Work task: Repeat each line of the material below exactly.
----------
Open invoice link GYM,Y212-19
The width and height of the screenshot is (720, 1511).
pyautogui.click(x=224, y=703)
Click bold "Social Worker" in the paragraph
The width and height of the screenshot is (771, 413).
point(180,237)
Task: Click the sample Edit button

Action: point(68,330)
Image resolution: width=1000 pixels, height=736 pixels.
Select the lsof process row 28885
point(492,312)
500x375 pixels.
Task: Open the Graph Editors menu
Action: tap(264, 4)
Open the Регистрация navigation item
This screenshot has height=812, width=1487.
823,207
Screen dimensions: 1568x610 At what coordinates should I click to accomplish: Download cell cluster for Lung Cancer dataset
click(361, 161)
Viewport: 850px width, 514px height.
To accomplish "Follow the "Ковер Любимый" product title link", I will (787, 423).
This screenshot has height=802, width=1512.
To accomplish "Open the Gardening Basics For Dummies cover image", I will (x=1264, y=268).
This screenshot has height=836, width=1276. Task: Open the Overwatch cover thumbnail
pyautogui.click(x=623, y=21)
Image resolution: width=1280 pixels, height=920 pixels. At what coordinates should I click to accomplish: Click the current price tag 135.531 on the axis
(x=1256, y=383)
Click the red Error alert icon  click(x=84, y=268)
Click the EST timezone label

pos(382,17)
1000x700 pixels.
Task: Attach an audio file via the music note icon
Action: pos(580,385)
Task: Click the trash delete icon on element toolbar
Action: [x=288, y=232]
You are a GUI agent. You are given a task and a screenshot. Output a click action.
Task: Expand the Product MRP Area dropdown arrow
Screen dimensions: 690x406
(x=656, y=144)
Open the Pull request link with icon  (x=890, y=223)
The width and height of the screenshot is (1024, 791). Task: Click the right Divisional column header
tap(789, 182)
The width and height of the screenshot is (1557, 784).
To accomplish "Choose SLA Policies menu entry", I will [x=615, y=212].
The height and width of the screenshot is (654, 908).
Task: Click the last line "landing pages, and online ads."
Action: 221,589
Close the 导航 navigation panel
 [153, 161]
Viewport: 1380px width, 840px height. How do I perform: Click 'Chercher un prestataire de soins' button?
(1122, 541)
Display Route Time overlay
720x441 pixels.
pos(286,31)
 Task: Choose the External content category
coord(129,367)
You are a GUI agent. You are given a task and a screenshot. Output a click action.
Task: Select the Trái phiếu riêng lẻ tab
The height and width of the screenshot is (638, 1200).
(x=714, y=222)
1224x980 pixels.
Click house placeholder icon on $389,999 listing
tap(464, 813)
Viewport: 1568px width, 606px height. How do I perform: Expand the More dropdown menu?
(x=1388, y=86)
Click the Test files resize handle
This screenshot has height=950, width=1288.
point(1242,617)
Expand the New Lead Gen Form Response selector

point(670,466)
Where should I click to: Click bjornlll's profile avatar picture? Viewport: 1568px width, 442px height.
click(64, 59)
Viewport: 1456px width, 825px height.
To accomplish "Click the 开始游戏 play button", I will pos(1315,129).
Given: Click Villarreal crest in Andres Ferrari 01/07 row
----------
Answer to this exercise:
Open invoice link GYM,Y212-19
The width and height of the screenshot is (720, 1511).
pyautogui.click(x=224, y=703)
Click bold "Social Worker" in the paragraph
The width and height of the screenshot is (771, 413).
point(180,237)
Task: Click the sample Edit button

Action: point(68,330)
Image resolution: width=1000 pixels, height=736 pixels.
Select the lsof process row 28885
point(492,312)
500x375 pixels.
Task: Open the Graph Editors menu
Action: tap(264, 4)
Open the Регистрация navigation item
This screenshot has height=812, width=1487.
823,207
Screen dimensions: 1568x610 At what coordinates should I click to accomplish: Download cell cluster for Lung Cancer dataset
click(361, 161)
Viewport: 850px width, 514px height.
To accomplish "Follow the "Ковер Любимый" product title link", I will (787, 423).
This screenshot has height=802, width=1512.
To accomplish "Open the Gardening Basics For Dummies cover image", I will (x=1264, y=268).
This screenshot has height=836, width=1276. Task: Open the Overwatch cover thumbnail
pyautogui.click(x=623, y=21)
Image resolution: width=1280 pixels, height=920 pixels. At what coordinates should I click to accomplish: Click the current price tag 135.531 on the axis
(x=1256, y=383)
Click the red Error alert icon  click(x=84, y=268)
Click the EST timezone label

pos(382,17)
1000x700 pixels.
Task: Attach an audio file via the music note icon
Action: pos(580,385)
Task: Click the trash delete icon on element toolbar
Action: [x=288, y=232]
You are a GUI agent. You are given a task and a screenshot. Output a click action.
Task: Expand the Product MRP Area dropdown arrow
Screen dimensions: 690x406
(x=656, y=144)
Open the Pull request link with icon  (x=890, y=223)
The width and height of the screenshot is (1024, 791). Task: Click the right Divisional column header
tap(789, 182)
The width and height of the screenshot is (1557, 784).
To accomplish "Choose SLA Policies menu entry", I will [x=615, y=212].
The height and width of the screenshot is (654, 908).
Task: Click the last line "landing pages, and online ads."
Action: 221,589
Close the 导航 navigation panel
 [153, 161]
Viewport: 1380px width, 840px height. How do I perform: Click 'Chercher un prestataire de soins' button?
(1122, 541)
Display Route Time overlay
720x441 pixels.
pos(286,31)
 Task: Choose the External content category
coord(129,367)
You are a GUI agent. You are given a task and a screenshot. Output a click action.
Task: Select the Trái phiếu riêng lẻ tab
The height and width of the screenshot is (638, 1200).
(x=714, y=222)
1224x980 pixels.
Click house placeholder icon on $389,999 listing
tap(464, 813)
Viewport: 1568px width, 606px height. How do I perform: Expand the More dropdown menu?
(x=1388, y=86)
Click the Test files resize handle
This screenshot has height=950, width=1288.
point(1242,617)
Expand the New Lead Gen Form Response selector

point(670,466)
Where should I click to: Click bjornlll's profile avatar picture? Viewport: 1568px width, 442px height.
click(64, 59)
Viewport: 1456px width, 825px height.
To accomplish "Click the 开始游戏 play button", I will pos(1315,129).
Given: Click Villarreal crest in Andres Ferrari 01/07 row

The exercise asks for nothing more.